Electric car manufacturer Tesla recently fell prey to an illicit undertaking called “cryptojacking.”
This is according to a recently released report by cyber security company, Redlock.
Redlock’s research CSI team uncovered that the hackers gained access to Tesla’s Kubernetes console – a system for containerized apps that was originally designed by Google – which unfortunately, was not password protected.
Within one pod, access credentials were left wide-open to Tesla’s AWS (Amazon Web Services) environment which held an Amazon S3 (Simple Storage Service) bucket that contained sensitive data such as telemetry.
Aside from the data exposure, the hackers were mining for cryptocurrency from within one of Tesla’s Kubernetes pods.
The CSI team took note of some advanced evasion measures that were used in the attack. Unlike other crypto mining instances, the hackers did not use a commonly used public mining pool in this attack.
Instead, they placed mining pool software and set up the malicious script to link to an unlisted or semi-public endpoint. This makes it double challenging for standard IP/domain-based threat intelligence feeds to discover the malicious activity, they said.
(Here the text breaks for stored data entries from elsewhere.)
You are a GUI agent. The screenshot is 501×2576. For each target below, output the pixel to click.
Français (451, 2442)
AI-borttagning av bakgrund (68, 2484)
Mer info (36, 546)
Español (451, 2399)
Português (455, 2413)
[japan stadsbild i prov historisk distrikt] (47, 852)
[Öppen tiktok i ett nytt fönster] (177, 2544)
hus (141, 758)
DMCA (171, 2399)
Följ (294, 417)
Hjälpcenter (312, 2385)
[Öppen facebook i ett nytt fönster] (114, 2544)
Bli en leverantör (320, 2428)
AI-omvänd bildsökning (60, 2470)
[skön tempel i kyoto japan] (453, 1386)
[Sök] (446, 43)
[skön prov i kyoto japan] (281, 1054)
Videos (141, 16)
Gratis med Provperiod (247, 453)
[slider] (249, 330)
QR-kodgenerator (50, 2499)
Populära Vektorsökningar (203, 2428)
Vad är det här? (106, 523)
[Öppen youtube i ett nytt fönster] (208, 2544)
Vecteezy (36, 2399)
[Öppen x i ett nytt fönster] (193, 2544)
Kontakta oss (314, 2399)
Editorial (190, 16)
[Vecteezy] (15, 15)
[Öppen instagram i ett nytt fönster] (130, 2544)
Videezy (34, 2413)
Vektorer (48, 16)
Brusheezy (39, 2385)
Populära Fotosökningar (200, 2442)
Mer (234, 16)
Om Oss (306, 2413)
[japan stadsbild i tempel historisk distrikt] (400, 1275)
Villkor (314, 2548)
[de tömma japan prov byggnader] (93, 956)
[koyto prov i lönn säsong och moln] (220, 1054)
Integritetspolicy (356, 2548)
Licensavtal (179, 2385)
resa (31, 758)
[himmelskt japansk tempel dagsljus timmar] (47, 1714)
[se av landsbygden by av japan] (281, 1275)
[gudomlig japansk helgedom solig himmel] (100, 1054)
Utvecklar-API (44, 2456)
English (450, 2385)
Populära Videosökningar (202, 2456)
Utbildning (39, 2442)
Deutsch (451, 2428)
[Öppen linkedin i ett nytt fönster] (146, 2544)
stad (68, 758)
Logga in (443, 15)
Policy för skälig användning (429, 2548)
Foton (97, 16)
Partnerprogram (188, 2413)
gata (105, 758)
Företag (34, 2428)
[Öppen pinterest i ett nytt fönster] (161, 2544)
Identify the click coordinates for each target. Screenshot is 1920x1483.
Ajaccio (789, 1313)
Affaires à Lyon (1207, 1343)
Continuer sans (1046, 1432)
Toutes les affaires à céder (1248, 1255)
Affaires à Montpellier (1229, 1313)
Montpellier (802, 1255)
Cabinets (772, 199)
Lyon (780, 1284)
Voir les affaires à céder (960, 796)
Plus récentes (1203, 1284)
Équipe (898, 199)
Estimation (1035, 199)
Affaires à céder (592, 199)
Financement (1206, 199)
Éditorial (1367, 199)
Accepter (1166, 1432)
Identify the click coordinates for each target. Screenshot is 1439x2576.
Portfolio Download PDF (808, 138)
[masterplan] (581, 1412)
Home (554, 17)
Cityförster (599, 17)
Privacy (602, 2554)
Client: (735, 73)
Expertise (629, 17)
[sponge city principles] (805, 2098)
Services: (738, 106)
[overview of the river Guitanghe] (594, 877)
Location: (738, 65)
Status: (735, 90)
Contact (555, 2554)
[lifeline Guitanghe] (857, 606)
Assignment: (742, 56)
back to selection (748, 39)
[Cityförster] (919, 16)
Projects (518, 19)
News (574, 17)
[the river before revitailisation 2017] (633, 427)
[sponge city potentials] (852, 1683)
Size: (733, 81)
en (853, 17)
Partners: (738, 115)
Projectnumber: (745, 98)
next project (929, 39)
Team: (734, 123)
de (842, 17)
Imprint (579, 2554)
According to the research, the Tesla hackers also concealed the true IP address of the mining pool server behind Cloudflare, a free content delivery network (CDN) service. The hackers can utilize a new IP address on-demand by logging in for free CDN services. This makes IP address-based recognition of crypto mining activity even harder.
In fact, the mining software was configured to listen on a non-standard port, which makes it difficult to detect the activity based on port traffic. Moreover, the CSI team also noticed on Tesla’s Kubernetes dashboard that CPU usage was not very high. The hackers had most likely constructed the mining software to keep the usage low to evade detection, the research team explained.
Fortunately, the firm had nothing to worry about with regards to the computing resources being diverted to crypto mining anymore. The RedLock CSI team have immediately reported the incident to Tesla and the issue was quickly remedied.